Thyssenkrupp posted a net loss in the third quarter but said that with sales and orders each growing by 7 per cent it could "unlock" potential in the years ahead.

The German maker of elevators, submarines and car components posted a net loss of €131m last quarter, versus a gain of €254m one year earlier. Its Industrial Solutions unit recorded a loss of €213m, versus a gain of €6m a year before.

Adjusted EBIT, the main focus for analysts, fell 36 per cent from a year earlier to €332m. Operating margins were 3 per cent, down 2 percentage points from a year ago.

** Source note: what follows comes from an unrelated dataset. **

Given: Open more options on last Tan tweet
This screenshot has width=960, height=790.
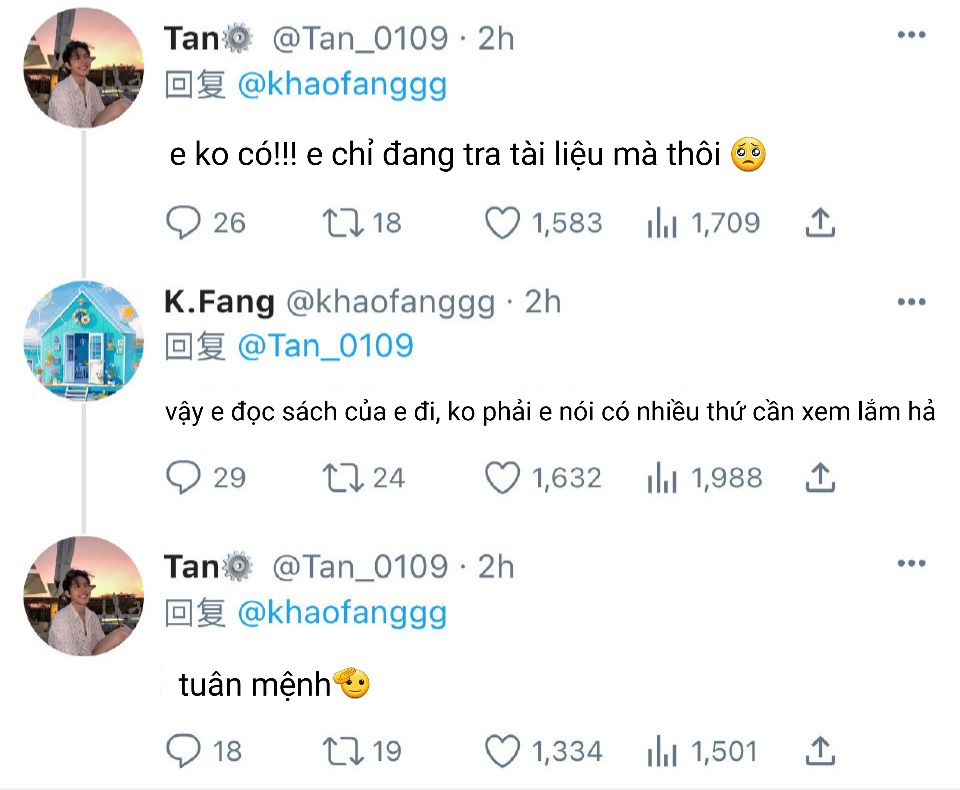Looking at the screenshot, I should 910,564.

The two-century old group, facing heavy criticism from activist investors Cevian Capital and Elliott, lost both its CEO and chairman last month, just after signing a deal to carve out and spin off its steel-making division.

It had already issued a profit warning on July 31, citing cost overruns in its Industrial Solutions unit. It said adjusted EBIT this year would be around €1.8bn, versus a prior range of €1.8bn to €2bn. Analysts had been expecting about €2bn, following a figure of €1.72bn a year ago.

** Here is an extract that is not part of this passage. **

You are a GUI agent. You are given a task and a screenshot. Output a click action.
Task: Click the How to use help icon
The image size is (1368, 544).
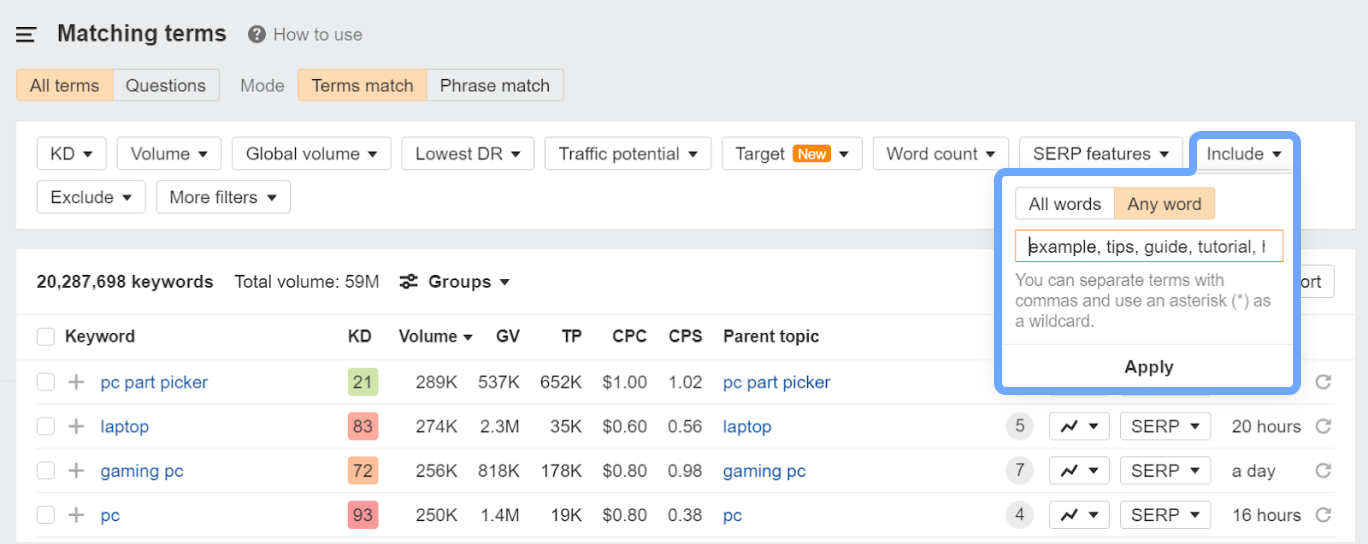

"We see a mixed picture," said Guido Kerkhoff, finance head and interim CEO. "The bottom line is, that we are not satisfied with the current results. There’s no point in sugar-coating it. Notably the cash flow is unsatisfactory, and that is not a situation which can be sustained long term. We have to improve significantly across all our businesses. And that is what we are now working hard to deliver.”

Free cash flow before M&A remains negative. In nine months the company burned through €1.6bn, citing "lower order intake and large expenditures from the order backlog at Industrial Solutions.”

The group said it is targeting higher margins in each of its units. Components Technology margins are targeted to grow from 5 per cent last year to 7 per cent by 2020. Elevator Technology margins are planned to rise from 12 per cent to 13 per cent. Industrial Solutions margins are targeted to triple from 2 per cent last year to 6 per cent by 2020. Materials Services margins are planned to grow to around 3 per cent, from 2.3 per cent last year. 

“We now have to focus on what we have in our own hands,” Mr Kerkhoff said. “There is huge potential in Thyssenkrupp’s businesses. It is our job to unlock that potential. If we work hard at it, we will be able to generate an annual cash flow of at least €1 billion from fiscal year 2020/2021. That’s a worthwhile goal. And that is what we are now setting out to achieve.”

Net sales last quarter rose 7 per cent to €11.1bn. Order intake also rose 7 per cent to €10.9bn.